● **PROVIDED TEXT**:
Translogistics Blog

September Industry News and Tonnage Report

September 14, 2017

Written By: Scott McDevitt


The 12 month rate of change is starting to show a slight bend upwards on both charts (see below).  This is a positive sign but too early to call it a trend.



The LTL carriers are continuing to report fairly tight capacity which allowed them to give rate increases in 2Q 2017 in the 4.9% range and make them stick.  Additional areas that could be negatively affecting your costs right now that went under the radar:

      • Many items that had a density rating at class 150 have been moved to class 175.  This is an increase of 16.4% in and of itself, however, if you have an FAK in place for 150, but not 175, you’re paying substantially higher and may not know it.  Effective 8/5/17.
      • ABF came out with a “CMC” (Cubic Minimum Charge) fee.  Don’t let the name fool you, it involves a lot more than minimum charge shipments.  Effective 8/1/17.  If history proves out, more LTL carriers will follow with their “CMC” fee.

              *If you’re a TLI customer, both of these have already been addressed for you.

The truckload industry is starting to experience tighter capacity, and is showing signs of more tightness in certain parts of the country (pre Harvey Hurricane).

Recent Freight Trends Research (FTR) conclusions:

    • Participants in the contract market are beginning to report rising pricing on new contracts, although overall metrics show little gain. We expect y/y increases to top 5%, with upside possibility should capacity tightness err on the tight side. Spot market is already showing signs of disturbing stress, up by double digits overall and above 20% in some regions.
    • Note that the historic lags in contract pricing will prevent y/y date from showing major changes until well into 2018.
Although there will be a definite tightness, It appears the “mother of all capacity shortages” will not be occurring:
    • Several important regulatory agendas have been pushed back until at least the early 2020s, although the legislation for the delay in the ELD regulation will not go through (as of 9/7/17).

● **DATA ROWS**:
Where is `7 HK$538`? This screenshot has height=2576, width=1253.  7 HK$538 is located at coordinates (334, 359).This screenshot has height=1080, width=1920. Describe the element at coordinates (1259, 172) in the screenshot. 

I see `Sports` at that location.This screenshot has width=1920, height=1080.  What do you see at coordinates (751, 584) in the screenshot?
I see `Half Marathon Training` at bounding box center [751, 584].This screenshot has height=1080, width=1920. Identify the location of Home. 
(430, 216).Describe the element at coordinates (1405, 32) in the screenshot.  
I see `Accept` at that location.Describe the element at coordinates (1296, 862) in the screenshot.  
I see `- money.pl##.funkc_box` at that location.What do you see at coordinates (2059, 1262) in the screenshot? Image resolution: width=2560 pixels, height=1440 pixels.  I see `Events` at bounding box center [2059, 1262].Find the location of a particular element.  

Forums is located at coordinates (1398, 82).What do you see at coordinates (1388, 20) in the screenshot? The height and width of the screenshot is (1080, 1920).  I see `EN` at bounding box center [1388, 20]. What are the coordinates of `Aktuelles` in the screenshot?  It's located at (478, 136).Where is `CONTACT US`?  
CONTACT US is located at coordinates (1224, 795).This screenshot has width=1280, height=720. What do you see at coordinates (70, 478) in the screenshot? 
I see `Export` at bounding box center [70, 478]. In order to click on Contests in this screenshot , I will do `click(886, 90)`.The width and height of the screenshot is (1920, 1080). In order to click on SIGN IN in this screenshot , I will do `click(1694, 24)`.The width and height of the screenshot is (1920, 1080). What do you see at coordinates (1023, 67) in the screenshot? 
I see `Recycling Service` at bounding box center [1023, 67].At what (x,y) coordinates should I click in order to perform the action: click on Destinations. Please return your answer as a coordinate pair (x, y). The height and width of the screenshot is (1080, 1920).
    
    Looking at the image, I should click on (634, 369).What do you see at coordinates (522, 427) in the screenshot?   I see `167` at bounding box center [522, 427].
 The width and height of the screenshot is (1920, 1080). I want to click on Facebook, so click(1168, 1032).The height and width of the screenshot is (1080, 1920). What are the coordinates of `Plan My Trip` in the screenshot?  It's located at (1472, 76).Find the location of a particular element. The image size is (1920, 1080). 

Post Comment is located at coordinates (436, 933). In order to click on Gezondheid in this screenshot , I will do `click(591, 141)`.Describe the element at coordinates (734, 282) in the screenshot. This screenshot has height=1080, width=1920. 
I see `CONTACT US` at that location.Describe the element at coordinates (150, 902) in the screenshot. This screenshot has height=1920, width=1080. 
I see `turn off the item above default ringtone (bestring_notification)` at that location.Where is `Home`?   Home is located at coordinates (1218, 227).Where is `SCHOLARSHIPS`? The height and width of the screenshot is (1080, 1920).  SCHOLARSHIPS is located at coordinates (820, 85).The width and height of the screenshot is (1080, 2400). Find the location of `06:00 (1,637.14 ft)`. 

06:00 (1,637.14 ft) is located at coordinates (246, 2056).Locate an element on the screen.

● **PROBLEM TO SOLVE**:
List every percentage that appears in the freight blog post. The records come from a source separate from the freight blog post.

● **TASK RESPONSE**:
4.9%, 16.4%, 5%, 20%